Are the Stat Guys and Outcomes Predictors Ruining the Fun or Just Changing the Conversation?

I appreciate math people, I really do, but I confess that I am not all that good at math (even though friends of mine and I in the 70's figured out MoneyBall way back when via Strat-o-Matic cards, thinking that OBP for hitters and OBP and Total Bases Yielded for pitchers meant something).  Today, there is so much math around baseball in particular that you can settle arguments about who is better than the next guy via some type of calculation.  I suppose that empirical evidence should trump observations and opinions, but the latter are just so much fun.  When people used to talk about hot-stove or inside baseball they used to debate whether Mays was better than Mantle and historically how DiMaggio and Speaker matched up.  Today, they'll pull out a bunch of algorithms to prove one's superiority over the other. 
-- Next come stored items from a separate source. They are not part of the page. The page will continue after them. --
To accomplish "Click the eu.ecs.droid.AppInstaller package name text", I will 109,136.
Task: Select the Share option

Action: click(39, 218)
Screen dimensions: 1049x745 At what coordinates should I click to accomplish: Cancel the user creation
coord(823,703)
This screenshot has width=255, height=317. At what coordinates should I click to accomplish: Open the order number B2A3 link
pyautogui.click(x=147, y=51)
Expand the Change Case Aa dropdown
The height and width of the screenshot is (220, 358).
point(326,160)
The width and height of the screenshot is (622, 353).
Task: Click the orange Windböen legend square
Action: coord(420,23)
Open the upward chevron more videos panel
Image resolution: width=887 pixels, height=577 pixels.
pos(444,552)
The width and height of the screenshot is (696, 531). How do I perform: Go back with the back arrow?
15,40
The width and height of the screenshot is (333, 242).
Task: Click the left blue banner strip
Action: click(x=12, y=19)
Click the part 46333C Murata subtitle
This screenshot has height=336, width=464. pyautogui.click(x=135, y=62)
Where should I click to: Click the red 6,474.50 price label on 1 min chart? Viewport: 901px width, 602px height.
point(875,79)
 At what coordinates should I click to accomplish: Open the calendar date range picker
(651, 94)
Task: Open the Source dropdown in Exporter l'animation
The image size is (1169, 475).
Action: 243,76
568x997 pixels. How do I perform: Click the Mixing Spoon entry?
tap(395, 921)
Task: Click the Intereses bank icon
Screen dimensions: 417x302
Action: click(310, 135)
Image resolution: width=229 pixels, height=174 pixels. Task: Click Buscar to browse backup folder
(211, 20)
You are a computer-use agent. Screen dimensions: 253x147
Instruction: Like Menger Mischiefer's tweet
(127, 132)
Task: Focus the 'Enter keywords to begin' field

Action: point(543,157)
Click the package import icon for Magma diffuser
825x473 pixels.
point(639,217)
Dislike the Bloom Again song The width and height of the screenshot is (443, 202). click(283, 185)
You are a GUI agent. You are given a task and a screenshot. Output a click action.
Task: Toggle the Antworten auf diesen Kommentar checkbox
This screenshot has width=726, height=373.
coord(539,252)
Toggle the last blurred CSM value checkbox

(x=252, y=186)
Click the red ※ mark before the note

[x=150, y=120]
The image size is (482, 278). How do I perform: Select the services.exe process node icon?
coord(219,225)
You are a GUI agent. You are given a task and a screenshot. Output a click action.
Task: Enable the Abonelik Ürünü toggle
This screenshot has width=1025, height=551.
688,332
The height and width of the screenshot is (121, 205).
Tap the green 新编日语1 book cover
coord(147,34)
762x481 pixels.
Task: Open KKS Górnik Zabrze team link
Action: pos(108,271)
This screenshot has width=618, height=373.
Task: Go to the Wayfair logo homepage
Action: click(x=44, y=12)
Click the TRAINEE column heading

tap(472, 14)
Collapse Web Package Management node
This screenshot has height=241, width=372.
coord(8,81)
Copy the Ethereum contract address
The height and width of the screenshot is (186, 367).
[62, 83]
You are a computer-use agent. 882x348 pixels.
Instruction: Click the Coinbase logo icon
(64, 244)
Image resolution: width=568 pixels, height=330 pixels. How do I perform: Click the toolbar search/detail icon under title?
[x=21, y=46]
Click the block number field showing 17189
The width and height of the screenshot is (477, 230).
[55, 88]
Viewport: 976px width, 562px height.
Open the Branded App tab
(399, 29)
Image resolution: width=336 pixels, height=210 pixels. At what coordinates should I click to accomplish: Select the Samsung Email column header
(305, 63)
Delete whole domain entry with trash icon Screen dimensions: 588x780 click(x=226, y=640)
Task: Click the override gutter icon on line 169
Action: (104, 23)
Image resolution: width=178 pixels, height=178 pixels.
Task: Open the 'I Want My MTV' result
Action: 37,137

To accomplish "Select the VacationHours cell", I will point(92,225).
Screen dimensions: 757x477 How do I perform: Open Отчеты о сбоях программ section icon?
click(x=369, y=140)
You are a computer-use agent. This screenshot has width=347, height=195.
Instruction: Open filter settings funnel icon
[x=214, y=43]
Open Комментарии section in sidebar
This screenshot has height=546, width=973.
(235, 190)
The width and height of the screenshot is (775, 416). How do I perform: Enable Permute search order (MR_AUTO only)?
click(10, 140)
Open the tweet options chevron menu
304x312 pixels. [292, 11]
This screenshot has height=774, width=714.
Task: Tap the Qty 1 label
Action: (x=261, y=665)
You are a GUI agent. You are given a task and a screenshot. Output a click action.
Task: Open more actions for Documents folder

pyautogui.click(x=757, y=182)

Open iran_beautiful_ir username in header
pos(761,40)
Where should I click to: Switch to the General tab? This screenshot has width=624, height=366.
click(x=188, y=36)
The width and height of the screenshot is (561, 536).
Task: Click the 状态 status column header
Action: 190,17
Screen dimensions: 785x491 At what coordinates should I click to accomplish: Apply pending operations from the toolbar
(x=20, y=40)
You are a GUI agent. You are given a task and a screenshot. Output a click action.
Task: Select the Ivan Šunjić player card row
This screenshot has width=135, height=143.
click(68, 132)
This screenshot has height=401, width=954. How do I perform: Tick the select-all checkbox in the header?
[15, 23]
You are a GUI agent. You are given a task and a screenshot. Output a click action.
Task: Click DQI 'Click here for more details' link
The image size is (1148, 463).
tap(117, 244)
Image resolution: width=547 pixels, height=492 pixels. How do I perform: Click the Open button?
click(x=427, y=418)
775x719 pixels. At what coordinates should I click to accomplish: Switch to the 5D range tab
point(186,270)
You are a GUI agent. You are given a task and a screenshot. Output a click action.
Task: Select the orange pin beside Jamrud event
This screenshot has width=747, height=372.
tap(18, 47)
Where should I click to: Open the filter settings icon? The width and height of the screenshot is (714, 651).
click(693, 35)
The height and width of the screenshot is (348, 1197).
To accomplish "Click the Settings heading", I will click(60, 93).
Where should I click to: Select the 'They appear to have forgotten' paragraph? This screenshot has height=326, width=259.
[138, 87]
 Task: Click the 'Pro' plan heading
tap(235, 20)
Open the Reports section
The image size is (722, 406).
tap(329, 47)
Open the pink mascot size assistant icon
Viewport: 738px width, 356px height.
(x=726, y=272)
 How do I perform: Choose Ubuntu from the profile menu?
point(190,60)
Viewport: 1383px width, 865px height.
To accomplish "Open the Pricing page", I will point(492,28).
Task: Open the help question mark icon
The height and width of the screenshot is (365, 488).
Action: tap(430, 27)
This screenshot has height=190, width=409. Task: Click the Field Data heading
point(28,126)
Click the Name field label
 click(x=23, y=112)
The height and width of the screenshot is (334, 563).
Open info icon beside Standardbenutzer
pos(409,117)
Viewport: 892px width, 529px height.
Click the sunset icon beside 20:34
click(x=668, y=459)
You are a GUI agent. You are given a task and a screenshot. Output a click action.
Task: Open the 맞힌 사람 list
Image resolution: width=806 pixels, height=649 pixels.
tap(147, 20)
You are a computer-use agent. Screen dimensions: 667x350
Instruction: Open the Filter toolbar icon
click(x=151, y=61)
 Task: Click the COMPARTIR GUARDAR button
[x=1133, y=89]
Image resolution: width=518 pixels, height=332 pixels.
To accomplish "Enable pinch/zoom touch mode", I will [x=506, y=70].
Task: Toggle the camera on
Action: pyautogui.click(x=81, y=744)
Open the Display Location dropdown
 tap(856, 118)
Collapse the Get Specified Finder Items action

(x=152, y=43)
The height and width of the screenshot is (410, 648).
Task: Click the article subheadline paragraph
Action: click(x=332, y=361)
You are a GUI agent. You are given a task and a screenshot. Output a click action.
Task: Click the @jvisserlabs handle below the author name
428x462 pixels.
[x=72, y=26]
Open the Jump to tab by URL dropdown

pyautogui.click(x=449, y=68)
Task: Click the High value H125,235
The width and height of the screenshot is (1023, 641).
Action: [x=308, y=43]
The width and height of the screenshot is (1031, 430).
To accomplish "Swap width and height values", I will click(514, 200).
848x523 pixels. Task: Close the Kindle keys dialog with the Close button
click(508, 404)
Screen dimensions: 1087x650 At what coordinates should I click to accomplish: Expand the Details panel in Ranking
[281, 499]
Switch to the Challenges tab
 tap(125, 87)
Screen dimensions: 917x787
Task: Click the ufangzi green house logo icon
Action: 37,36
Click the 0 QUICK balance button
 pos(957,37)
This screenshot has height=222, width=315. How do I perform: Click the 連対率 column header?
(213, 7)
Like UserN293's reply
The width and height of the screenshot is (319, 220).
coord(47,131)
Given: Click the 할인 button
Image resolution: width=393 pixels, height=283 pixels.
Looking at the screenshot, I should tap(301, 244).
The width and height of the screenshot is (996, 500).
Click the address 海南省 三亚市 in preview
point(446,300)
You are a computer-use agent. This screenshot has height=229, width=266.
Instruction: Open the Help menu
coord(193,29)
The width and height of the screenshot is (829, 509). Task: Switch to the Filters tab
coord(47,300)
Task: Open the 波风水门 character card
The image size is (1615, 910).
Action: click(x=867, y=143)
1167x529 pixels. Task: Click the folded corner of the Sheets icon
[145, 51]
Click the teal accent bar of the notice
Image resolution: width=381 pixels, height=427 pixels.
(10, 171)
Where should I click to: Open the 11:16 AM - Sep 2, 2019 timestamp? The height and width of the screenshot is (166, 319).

It's analytical, mathematical and clinical at one level, but does that type of stuff remove the intangibles, and, yes, the fun?  Or, does it spark a whole new level of discussion about which numbers really matter and why some calculations are fuzzy math while others bring home the goods.  In the days before the Society of Baseball Research guys (and pretty much they were guys) and the internet, one could wonder about the relative merits of say Lefty Grove versus Whitey Ford.  Today, there are a whole host of people who can break down the careers of both in so many ways that the discussion ends with the math; the words are rendered almost pointless.

Many who like baseball like it because of the math, even though today's metrics arguably replace out-dated ones that might not mean a whole lot, such as runs batted in, ERA for a relief pitcher and wins for a pitcher (I still maintain that had Frank Tanana pitched for anyone but the Angels, he'd be in the Hall).  That said, what's replaced them to a degree are numbers that are hard to explain and, therefore, hard to capture the average fan.  And while fans in San Francisco and Kansas City might have had a gripping World Series, the rest of the country yawned.  The numbers are better conceived, but harder to grasp.  The numbers that get grasped are that games take 3:30 and that the ball is in play for about 15 minutes.  Those numbers repel kids; baseball increasingly is becoming the game their grandfathers took their fathers to, or, alternatively, a side show to sports bar-like stadiums that permit the 21-35 crowd mingle on pavilions while showing only a slight interest in the game.  That doesn't seem to be a sustainable strategy.

Yes, there are all sorts of statistics in other sports, but in soccer the main ones are goals and assists, as in ice hockey.  In basketball, it's points, rebounds and assists, and in football, well, it's just whether your team wins enough to make the playoffs.  With baseball, it's harder to tell.

The analytics can be fun.

If only the average fan can understand them.